A gratuitous gust of wind found its way into my lungs, oxygenated my vessels, injecting them with wonder, and coursed through my body with a vigor that compelled my lungs to implore it to stay.
Yesterday I was trekking through the July snow
And I noticed an abandoned doll left by a lamp post in front of my house
Snow accumulating on her matted silken hair
She looked like someone I once knew in a far away place
I bent to pick her off the frostbitten ground
But as soon as I reached for her, she fell over, recoiling from my touch
Dark hair spilling over her weather-worn face like the strife that consumed her
I wrapped my fingers around her small body anyways
I stepped through the door, shook off the snow and opened the windows
I pulled up my rocking chair and put on a kettle of tea
Facing the ragged doll staring back at me with an absent, lopsided smile
I surveyed the damage done by scorching winter storms
Seams undone and coming apart, spilling all that can no longer be contained
Patches of stuffing seeping out of your beaten heart
Dangling limbs too heavy for the yarn hardly holding you together
And so I took you in my arms with a forehead kiss and a smile
I set you down on a welcome lap and tied my hair
I tentatively unwound your surface
Pulling loose each knotted piece of poisonous string that has frayed
Set it aside and weaved strands of gold through your skin
Golden veins that lead right to your heart
Re-attached your fragile limbs with oaths of safety
You have a home here, don’t forget
I replaced your chipped button eyes with onyx and diamond
So you would see the world through your own beauty
Slipped shoes made of ice you conquered
So you’d never again have to walk on burning coal
And I watched you glow as the night gathered itself around us
To observe a metamorphosis that was never intended
When I went out to check the mail this morning
The snow had melted beside the lamp post
And in its place was a large pile of pins and needles
A tombstone for your days of abandonment.
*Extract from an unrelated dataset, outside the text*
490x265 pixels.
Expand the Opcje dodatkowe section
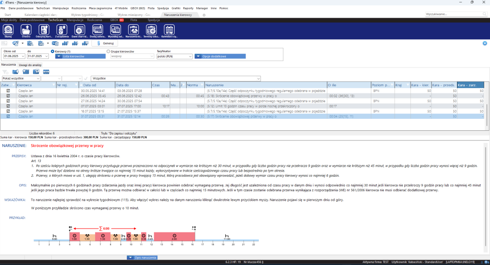pos(220,57)
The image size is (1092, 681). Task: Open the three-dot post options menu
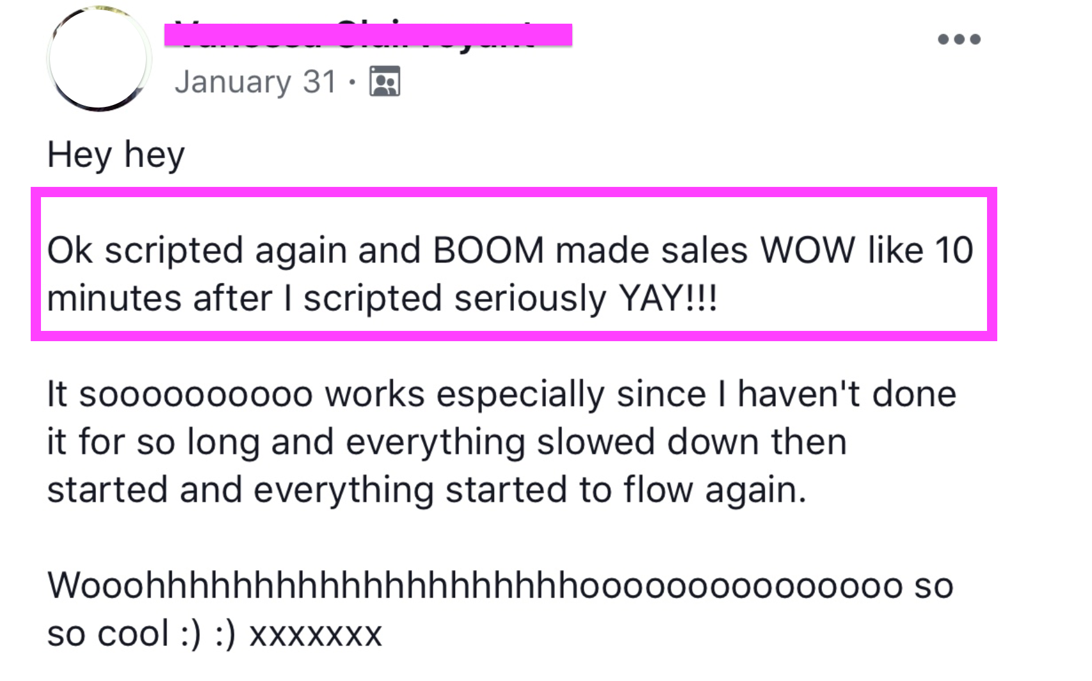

Lifting my eyes to the planes of your face, setting them free to roam along the expanse of your entity, is a berceuse to my strife. Solitude is incomprehensible when swimming in a sea of resolute sentiment, revolving around the manner with which your eyes perceive the tilt of my neck. If I were to extend the palm of my hand so that it would pass through you, fingers weaving in and out of your glow, I would come away with skin bathed; luminous and ethereal. My lips, for you, are forever parted so that your name comes and goes as leisurely, yet vitally, as the air I learned to breathe. On the momentous occasion my lashes lay to rest on my cheek, and I am presented with a masterpiece to behold for my dissipation, I become nestled so deeply within the threshold of my fantasy that spirit no longer recognizes body. In the fleeting exchange between my contentment and your affection, I savor a propensity in the safety of your heart a battalion couldn’t sever my grasp from.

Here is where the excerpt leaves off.